**REQUIRED WORK**
Using the text below on the George Floyd Justice in Policing Act, answer these:
1. Who is named as chair of the Congressional Black Caucus?
2. On what date was the press event on the House steps held?
3. What portion of the states introduced bills after George Floyd's murder?

**TEXT PROVIDED**
------------------------------------------------

Bill Clark/CQ-Roll Call, Inc—Getty ImagesCongressional Black Caucus Chair Rep. Karen Bass, D-Calif., speaks as then-Speaker of the House Nancy Pelosi, D-Calif., and House Democrats gather for a press event on the House steps ahead of the vote on the George Floyd Justice in Policing Act of 2020 on June 25, 2020.
After George Floyd’s murder [in 2020],Congress took up the George Floyd Justice in Policing Act, and more than half of the states across the country introduced bills essentially to create a state power to sue without the protections of qualified immunity. And arguments about too many frivolous cases filling the courthouses and bankrupted officers ended up being part of the reason that Congress did not pass the George Floyd Justice in Policing Act and [have contributed to the] defeat of many of the police reform legislative efforts that have been percolating in the States.

------------------------------------------------

**RECORD EXCERPTS**
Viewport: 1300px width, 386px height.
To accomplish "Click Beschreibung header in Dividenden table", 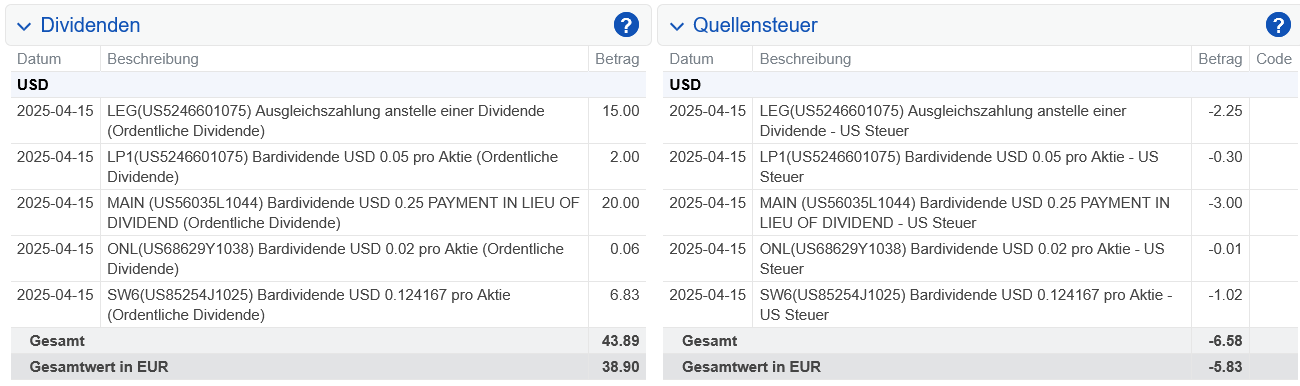I will coord(153,59).
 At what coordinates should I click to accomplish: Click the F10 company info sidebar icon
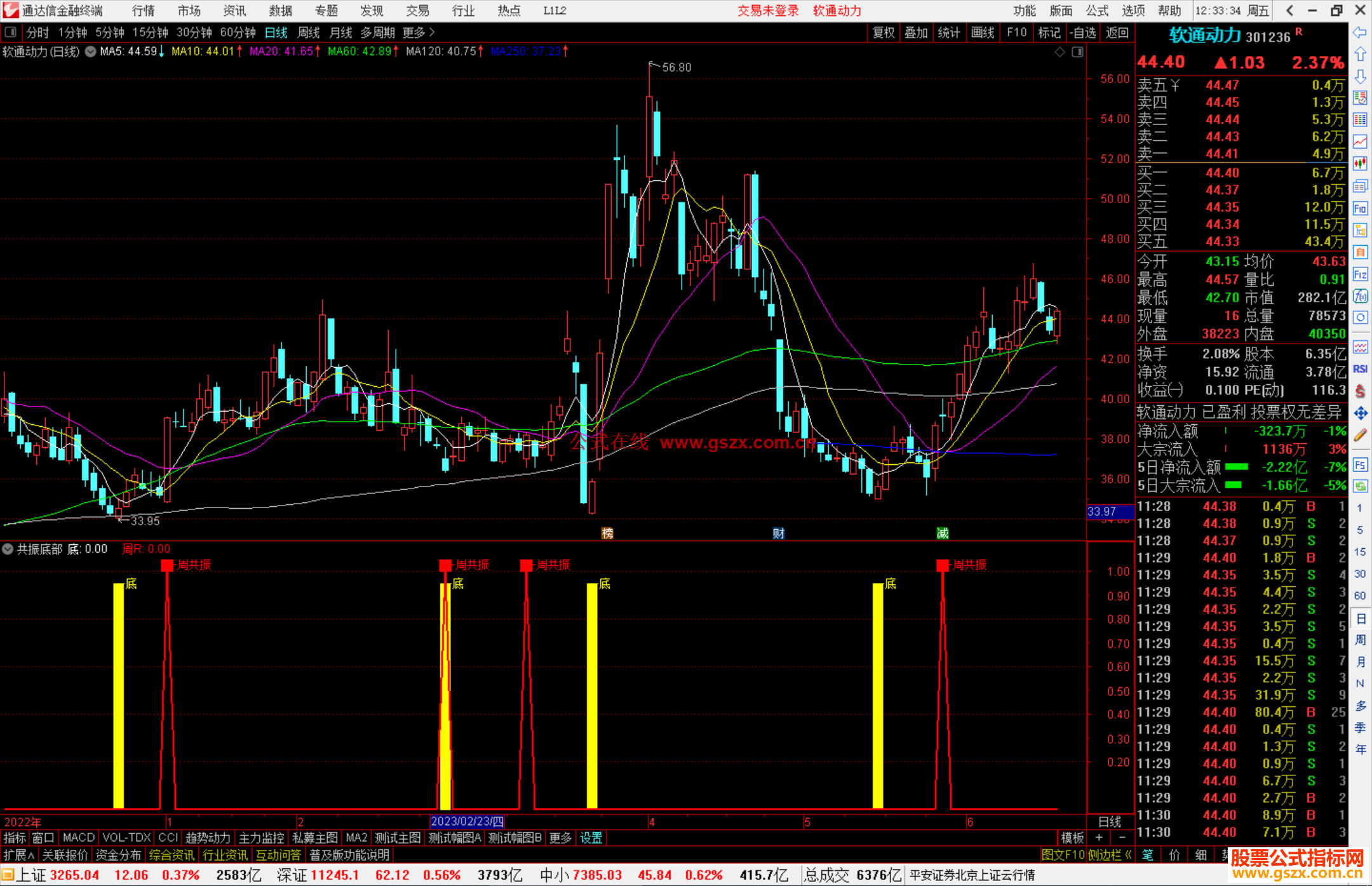point(1360,209)
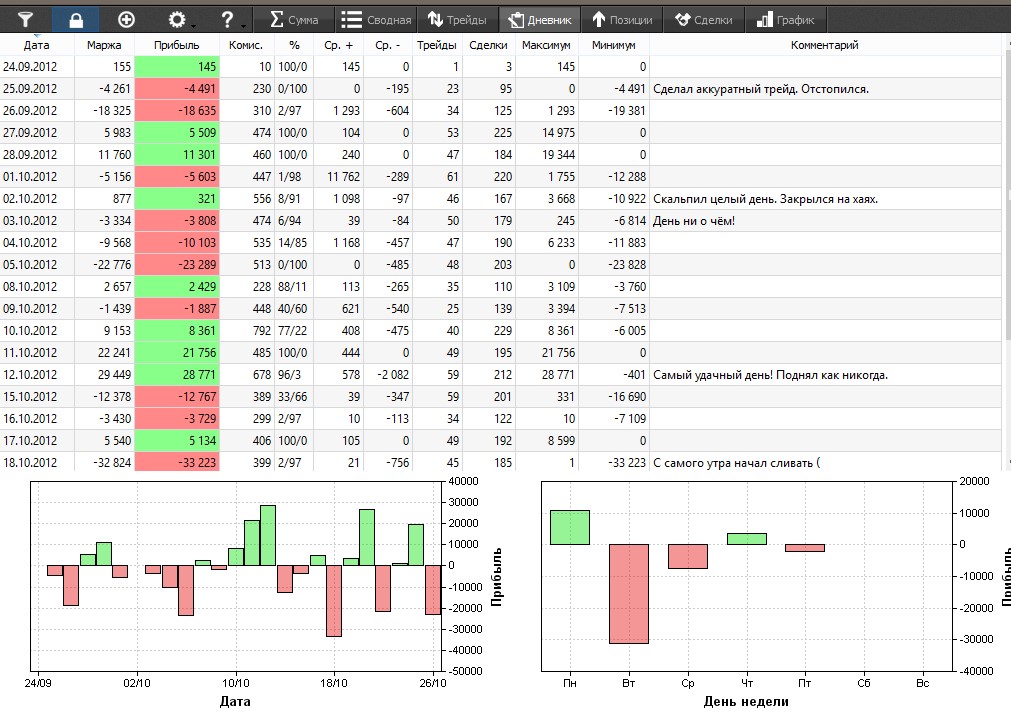Click the Максимум column header

[546, 45]
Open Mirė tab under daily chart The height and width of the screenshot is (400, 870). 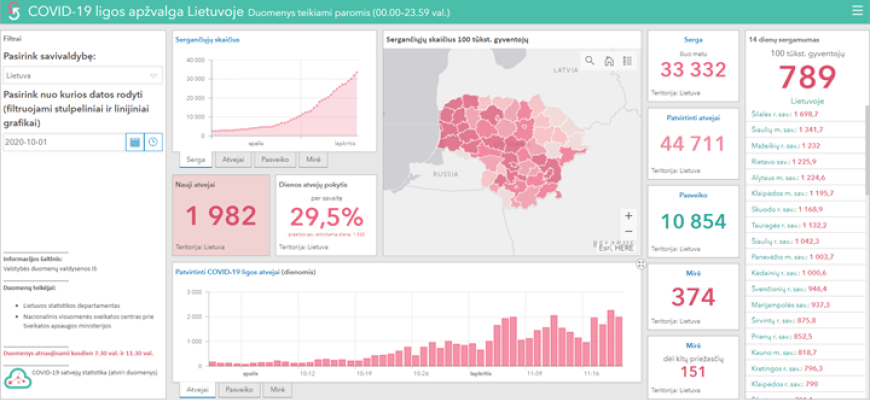coord(279,389)
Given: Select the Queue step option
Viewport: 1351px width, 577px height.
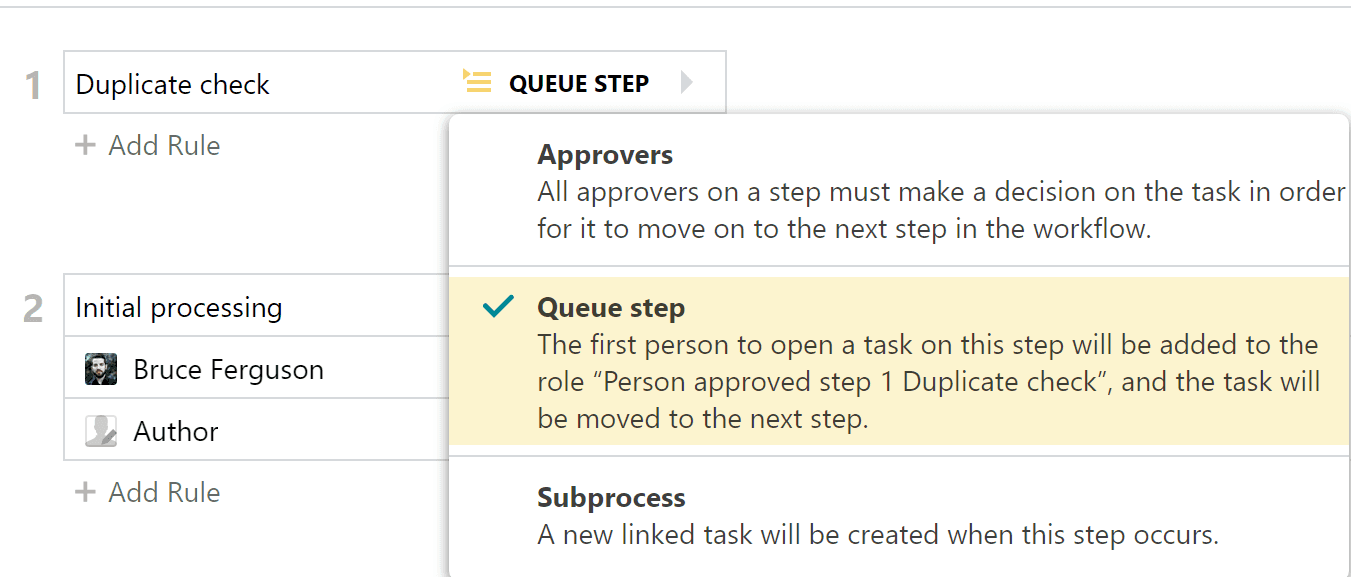Looking at the screenshot, I should 611,308.
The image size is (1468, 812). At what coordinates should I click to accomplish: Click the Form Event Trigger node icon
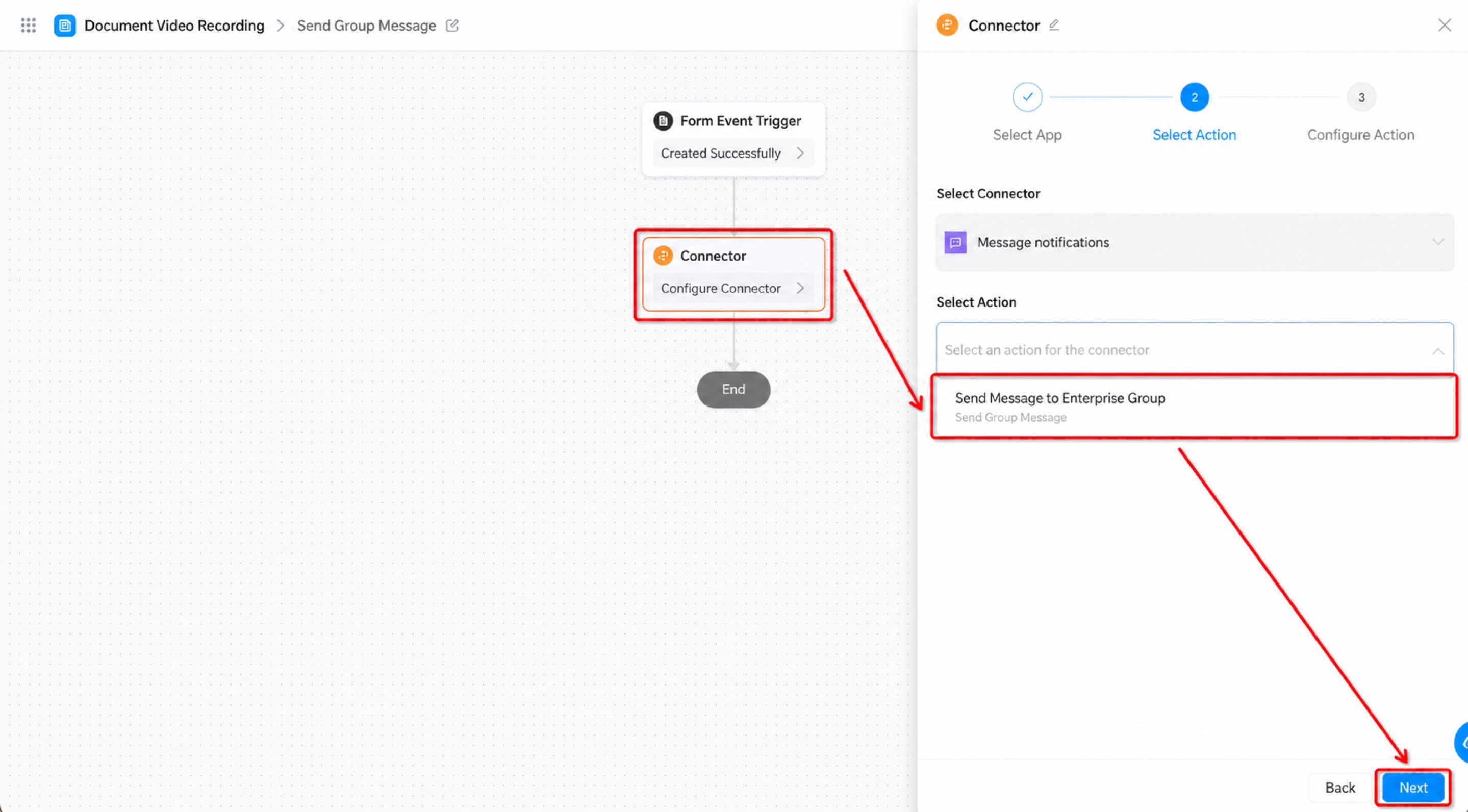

------------------------------------------------

**RESULT OF THIS TASK**
1. Rep. Karen Bass, D-Calif.
2. June 25, 2020.
3. More than half of the states.